Computer modeling of nuclear fuels and reactor construction materials

Problems of new and more efficient, environmentally friendly energy sources are in a focus of our research. We are involved into EC EUROATOM activities covering research and applications in both fission and fusion directions.

(a)

(b)

With respect to the first activity, we are working in International group of experts on development of advanced nuclear fuels for future, so-called Generation-IV fast reactors. Unlike present oxide fuels (e.g. UO2), new fuels are supposed to be based on UN and UC. These materials have important advantages over standard fuels (higher metal densities, higher thermal conductivity) but also certain disadvantages. One of disadvantages is nitride and carbide easy oxidation in air. To reduce this effect, we are working on atomistic understanding of oxygen interaction with UN surfaces (perfect and containing defects). In particular, by means of the first principles computer simulations we demonstrated that O2 molecule adsorbed on UN surface (Fig. 1a) can spontaneously dissociate into two O atoms (Fig. 1b) which become chemisorbed at the surface (which is typical for metals). Incorporation of oxygen ions into surface and subsurface N vacancies is also energetically favourable. One of our goals is multi-scale approach combining first principles calculations with thermodynamics, kinetic Monte Carlo and phenomenological analysis of fuel performance.

Fig.1. Two periodic slab models: (a) five different horizontal configurations for the O2 molecule adsorption on the UN(001) surface including those with spontaneous molecular dissociation (1 and 5) and (b) two-side periodic adsorption of O atoms (0.25 ML) atop the surface U cations.

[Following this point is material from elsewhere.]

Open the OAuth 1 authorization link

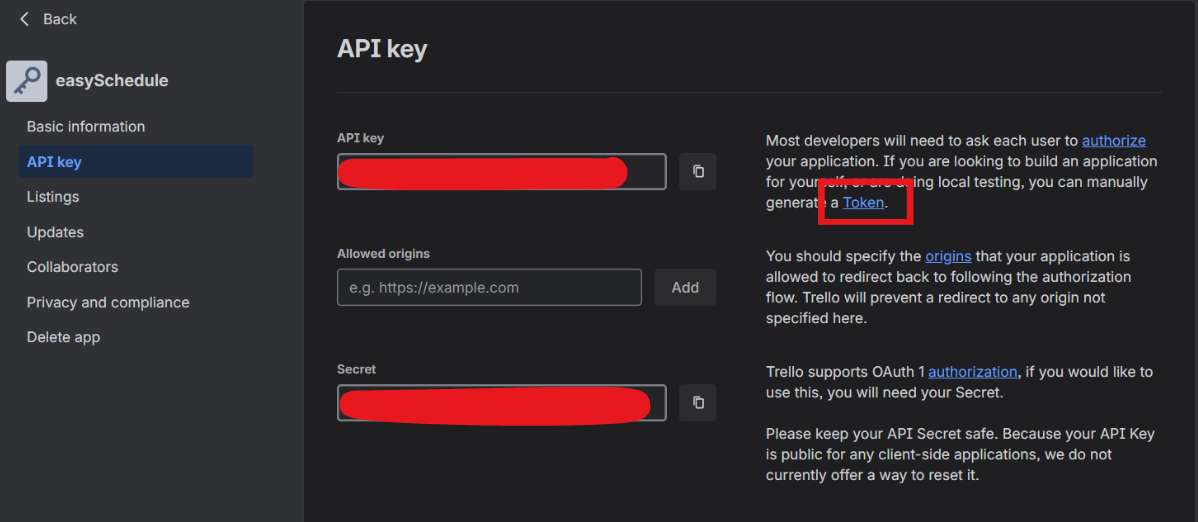[x=972, y=372]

Another activity is focused on the development of radiation- and mechanically-resistant oxide dispersion strengthened (ODS) steels for reactors. The key issue is understanding the kinetics and conditions for a growth of Y2O3 nano-particles in a steel matrix after mechanical alloying and hot isostatic pressing at high temperatures. To this end, first-principles calculations will be combined with Lattice Kinetic Monte Carlo (LKMC) simulations.

References
1. Yu.F. Zhukovskii, D. Bocharov, E.A. Kotomin, R.A. Evarestov, and A.V. Bandura, Surf. Sci., 2009, 603, p. 50-53.
2. E.A. Kotomin, Yu.A. Mastrikov, S. Rashkeev, P. van Uffelen. J. Nucl. Mater., 2009, 393, p. 292-299.
3. Yu.F. Zhukovskii, D. Bocharov, and E.A. Kotomin, J. Nucl. Mater., 2009, 393, p. 504-507.